QUÉ SE PIDE:
Continúa el artículo de opinión sobre la corrupción en el PP a partir de su última frase.

== TEXTO DE LECTURA ==

ABC 09/03/17
IGNACIO CAMACHO
· Poco tendría que temer el PP si Cs fuese a investigar sus cuentas con la indulgencia que ha mostrado en Andalucía
EL PP tiene un problema que se llama corrupción y no halla el modo de sacárselo de encima. Los años de poder en Madrid y Valencia siguen supurando episodios judiciales que van y vienen como una cíclica tormenta de sospecha. El chaparrón es demasiado intenso y demasiado largo para achacarlo sólo a la ruidosa amplificación de las teles de izquierda, que en todo caso concedió a su albedrío el Gobierno pasándose por el arco de la Moncloa los dictámenes de la Comisión de la Competencia. Entre barcenatos, gúrteles y púnicas llueven cada semana indicios de que la financiación del partido no era exactamente un modelo de limpieza. La presunción de inocencia rige en el ámbito penal; en el político hay demasiados barruntos de negligencia. Este asunto es el gran punto débil del marianismo, el que ensucia sus logros de estabilidad y desgasta sus apoyos entre la clase media.

===
== DATOS DE PARTIDA ==

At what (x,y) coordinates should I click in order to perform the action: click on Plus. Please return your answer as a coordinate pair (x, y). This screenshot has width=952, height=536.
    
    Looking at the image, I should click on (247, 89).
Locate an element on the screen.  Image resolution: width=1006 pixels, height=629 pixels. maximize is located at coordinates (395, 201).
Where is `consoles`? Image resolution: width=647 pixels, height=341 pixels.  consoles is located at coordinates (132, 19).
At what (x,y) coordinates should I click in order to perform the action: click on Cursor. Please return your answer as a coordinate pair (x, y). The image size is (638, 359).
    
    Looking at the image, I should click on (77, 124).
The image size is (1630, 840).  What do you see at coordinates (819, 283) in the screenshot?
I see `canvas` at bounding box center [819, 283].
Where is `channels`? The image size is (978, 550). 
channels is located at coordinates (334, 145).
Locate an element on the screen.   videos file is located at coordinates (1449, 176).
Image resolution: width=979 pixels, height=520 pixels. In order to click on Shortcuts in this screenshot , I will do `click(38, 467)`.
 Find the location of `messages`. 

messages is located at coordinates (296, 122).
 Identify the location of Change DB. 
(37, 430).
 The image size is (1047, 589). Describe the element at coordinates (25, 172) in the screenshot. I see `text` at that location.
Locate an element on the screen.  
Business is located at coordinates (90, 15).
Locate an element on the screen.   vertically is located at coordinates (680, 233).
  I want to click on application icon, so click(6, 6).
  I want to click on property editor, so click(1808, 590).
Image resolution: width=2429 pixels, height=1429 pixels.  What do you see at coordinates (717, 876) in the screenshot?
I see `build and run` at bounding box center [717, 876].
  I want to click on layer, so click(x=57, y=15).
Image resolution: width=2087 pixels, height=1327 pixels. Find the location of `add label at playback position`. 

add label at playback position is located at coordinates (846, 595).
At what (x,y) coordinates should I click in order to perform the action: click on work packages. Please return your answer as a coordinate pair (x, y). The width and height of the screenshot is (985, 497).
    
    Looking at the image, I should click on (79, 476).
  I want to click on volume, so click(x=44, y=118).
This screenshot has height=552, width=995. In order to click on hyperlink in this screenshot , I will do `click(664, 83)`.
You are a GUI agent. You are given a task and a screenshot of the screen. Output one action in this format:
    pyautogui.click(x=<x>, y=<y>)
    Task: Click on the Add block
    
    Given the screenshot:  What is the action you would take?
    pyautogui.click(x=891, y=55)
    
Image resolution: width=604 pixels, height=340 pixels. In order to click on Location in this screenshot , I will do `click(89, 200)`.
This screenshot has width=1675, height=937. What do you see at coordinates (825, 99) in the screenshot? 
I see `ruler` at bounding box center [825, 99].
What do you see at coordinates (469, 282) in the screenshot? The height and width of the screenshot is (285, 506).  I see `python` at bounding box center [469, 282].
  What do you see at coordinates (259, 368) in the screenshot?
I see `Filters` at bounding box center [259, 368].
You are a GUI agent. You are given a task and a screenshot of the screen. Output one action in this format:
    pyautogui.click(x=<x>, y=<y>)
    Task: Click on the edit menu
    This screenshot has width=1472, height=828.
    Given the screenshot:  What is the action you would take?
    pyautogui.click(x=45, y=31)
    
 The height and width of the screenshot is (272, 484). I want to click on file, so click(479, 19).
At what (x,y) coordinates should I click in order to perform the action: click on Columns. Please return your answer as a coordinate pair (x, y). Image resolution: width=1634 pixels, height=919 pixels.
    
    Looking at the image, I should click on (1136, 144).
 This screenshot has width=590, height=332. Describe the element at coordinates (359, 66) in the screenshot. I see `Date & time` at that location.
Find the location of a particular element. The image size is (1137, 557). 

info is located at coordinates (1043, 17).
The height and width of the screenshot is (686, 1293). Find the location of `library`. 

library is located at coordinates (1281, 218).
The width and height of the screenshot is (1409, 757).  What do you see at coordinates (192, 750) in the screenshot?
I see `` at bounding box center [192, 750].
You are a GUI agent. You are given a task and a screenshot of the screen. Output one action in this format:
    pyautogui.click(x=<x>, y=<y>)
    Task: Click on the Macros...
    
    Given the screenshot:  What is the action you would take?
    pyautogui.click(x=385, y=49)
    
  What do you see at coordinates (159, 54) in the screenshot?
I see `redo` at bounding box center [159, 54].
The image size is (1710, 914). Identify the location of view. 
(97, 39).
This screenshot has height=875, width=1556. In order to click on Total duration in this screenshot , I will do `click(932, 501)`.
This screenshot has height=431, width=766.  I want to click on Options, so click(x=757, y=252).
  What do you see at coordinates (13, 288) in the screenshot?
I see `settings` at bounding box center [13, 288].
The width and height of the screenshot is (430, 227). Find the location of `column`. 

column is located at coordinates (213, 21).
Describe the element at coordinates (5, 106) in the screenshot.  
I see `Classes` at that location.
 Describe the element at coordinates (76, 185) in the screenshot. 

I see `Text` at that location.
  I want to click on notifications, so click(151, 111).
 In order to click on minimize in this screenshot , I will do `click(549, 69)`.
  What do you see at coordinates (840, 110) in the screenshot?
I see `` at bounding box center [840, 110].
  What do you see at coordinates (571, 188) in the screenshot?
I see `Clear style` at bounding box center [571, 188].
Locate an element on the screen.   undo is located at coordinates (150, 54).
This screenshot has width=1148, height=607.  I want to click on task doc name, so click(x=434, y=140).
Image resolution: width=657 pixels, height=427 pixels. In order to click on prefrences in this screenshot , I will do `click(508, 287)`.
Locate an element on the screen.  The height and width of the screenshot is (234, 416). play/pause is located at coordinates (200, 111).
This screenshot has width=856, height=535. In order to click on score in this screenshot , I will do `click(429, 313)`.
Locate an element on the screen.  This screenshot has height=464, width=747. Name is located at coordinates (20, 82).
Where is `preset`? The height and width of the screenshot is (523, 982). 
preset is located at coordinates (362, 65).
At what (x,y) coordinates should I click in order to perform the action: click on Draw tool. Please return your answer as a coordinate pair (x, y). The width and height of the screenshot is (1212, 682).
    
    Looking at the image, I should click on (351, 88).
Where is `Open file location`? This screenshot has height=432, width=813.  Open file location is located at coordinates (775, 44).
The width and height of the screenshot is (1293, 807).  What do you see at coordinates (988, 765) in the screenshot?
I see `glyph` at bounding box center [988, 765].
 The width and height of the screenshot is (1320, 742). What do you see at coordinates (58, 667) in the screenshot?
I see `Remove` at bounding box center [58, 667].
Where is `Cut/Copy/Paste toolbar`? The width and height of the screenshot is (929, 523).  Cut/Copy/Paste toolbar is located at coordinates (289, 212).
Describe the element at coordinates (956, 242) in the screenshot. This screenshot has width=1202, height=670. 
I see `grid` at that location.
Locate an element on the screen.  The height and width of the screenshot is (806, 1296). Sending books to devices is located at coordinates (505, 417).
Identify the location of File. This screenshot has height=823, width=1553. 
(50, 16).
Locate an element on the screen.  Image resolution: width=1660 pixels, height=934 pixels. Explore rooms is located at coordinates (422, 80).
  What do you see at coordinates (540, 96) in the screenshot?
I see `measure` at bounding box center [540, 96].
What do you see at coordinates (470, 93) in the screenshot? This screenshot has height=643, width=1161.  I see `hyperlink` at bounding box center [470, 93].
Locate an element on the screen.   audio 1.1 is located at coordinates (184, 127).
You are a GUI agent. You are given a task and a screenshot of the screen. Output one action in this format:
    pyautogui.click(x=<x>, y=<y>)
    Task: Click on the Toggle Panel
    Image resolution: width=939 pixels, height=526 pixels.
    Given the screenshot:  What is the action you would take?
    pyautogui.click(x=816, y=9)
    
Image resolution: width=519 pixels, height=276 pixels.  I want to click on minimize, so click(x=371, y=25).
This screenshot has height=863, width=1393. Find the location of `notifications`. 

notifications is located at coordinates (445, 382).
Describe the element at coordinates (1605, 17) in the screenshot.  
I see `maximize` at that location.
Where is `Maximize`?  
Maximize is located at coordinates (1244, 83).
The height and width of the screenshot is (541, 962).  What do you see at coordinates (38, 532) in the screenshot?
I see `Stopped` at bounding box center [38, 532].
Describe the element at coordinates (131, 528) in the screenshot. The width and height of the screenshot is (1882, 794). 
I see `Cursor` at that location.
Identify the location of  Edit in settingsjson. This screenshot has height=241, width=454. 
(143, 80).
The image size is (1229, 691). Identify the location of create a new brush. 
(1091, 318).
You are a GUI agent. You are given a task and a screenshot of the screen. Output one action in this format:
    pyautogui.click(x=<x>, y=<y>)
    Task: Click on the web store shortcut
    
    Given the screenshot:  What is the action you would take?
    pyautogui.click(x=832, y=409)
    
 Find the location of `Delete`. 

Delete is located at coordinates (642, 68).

===

RESPUESTA:
Otra cuestión es que el coste electoral de los escándalos esté saldado. Puede que ya no resten a Rajoy muchos más votos –tres millones es una factura importante– pero impiden la suma de otros nuevos. La aparición de Ciudadanos ha plafonado su crecimiento. De ahí que ambos partidos, social e ideológicamente tan próximos, hayan establecido en la regeneración su trinchera de desacuerdo. Ni los populares están dispuestos a dejarse abrir en canal o a mostrar remordimiento ni los naranjas a renunciar al perfil intocable y virginal de una cierta derecha de refresco. Ninguno repara en que el bloque electoral conjunto crece tan poco que presenta síntomas de estancamiento. Y que en un horizonte sin mayorías absolutas están condenados al consenso.
Poco tendría que temer el PP si Cs se fuese a comportar en la investigación de sus cuentas con la indulgencia que ha mostrado en Andalucía para preservar al susanato. El presidente de la comisión parlamentaria sobre el fraude de los fondos de formación redactó un dictamen exculpatorio a la medida del régimen que el partido de Rivera sostiene con un pacto. Pero a escala nacional parece que el líder centrista quiere enseñar los dientes; consciente de que está perdiendo relevancia, trata de hacerse sitio presionando la comprometida retaguardia de su teórico aliado.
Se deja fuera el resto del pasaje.